From OpenAI exile to $50 billion ambitions

Thinking Machines Lab launched in February 2025 with a $10 billion valuation, making its $2 billion seed round the largest in history at the time.

The company has since locked in heavyweight backing. Nvidia announced a multiyear chip supply agreement with Thinking Machines in March 2026, committing to provide its upcoming Vera Rubin accelerators. Google Cloud is also listed among the startup’s significant partners.

Now, funding discussions are reportedly targeting a $50 billion valuation. That would represent a 5x jump from its initial valuation in roughly 16 months.

Murati’s pitch centers on what the company calls “interaction models.” Think of them as AI systems designed not for one-off prompts and responses, but for continuous, real-time dialogue with humans. The target latency is 200 milliseconds, which is roughly the speed of a human blink.

Tinker and the open-source play

The startup’s first product is Tinker, an API built for fine-tuning open-source AI models. It’s a deliberate strategic choice that positions Thinking Machines differently from OpenAI’s increasingly closed ecosystem.

Murati has been vocal about maintaining human oversight in AI development, a stance that carries extra weight given her front-row seat to OpenAI’s own internal debates about safety, commercialization, and control.

The talent problem nobody wants to talk about

Thinking Machines has already experienced notable talent departures. Several founding-team members returned to OpenAI in early 2026. Others left for Meta, which has been aggressively hiring AI researchers as it builds out its own model ecosystem.

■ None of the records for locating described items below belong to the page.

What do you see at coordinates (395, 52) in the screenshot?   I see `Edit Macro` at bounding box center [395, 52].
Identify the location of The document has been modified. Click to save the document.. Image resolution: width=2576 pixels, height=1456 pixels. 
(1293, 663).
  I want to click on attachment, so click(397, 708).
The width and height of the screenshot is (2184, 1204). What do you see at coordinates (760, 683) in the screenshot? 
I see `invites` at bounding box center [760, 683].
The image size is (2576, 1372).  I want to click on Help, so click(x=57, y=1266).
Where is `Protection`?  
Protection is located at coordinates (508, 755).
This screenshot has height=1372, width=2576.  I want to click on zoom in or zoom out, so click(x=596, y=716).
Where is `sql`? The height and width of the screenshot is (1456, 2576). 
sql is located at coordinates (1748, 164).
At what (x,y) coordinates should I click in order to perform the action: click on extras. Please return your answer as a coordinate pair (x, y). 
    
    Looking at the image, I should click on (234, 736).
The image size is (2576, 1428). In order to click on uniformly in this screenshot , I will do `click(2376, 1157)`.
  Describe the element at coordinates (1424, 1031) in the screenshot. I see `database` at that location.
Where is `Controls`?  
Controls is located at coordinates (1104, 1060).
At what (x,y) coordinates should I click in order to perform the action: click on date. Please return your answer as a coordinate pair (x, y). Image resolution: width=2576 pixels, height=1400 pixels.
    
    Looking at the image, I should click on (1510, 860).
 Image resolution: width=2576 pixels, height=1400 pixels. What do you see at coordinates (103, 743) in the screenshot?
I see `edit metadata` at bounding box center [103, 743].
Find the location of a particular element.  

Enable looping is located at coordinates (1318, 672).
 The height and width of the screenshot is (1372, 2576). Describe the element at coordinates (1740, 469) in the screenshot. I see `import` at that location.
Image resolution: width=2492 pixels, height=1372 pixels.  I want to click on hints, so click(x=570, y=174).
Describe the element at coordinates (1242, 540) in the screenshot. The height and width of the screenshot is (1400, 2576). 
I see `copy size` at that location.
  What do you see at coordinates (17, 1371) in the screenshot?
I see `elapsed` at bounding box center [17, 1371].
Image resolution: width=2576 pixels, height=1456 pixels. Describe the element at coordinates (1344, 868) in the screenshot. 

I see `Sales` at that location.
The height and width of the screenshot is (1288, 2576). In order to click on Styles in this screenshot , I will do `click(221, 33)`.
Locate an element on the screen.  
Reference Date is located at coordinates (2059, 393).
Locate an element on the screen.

Murati didn’t dwell on the exits during her Bloomberg appearance, focusing instead on the company’s technical direction and her conviction that AI development needs to prioritize real-time human-AI collaboration over raw model capability.

What this means for investors watching the AI sector

The Nvidia partnership is arguably the most significant signal here. Vera Rubin accelerators are Nvidia’s next-generation chips, and a multiyear supply agreement suggests Nvidia sees Thinking Machines as a long-term player worth prioritizing.

The outcome of those funding discussions will be worth watching closely. If Thinking Machines closes at or near $50 billion, it validates Murati’s thesis that there’s room for a major independent AI lab outside the OpenAI-Google-Meta oligopoly.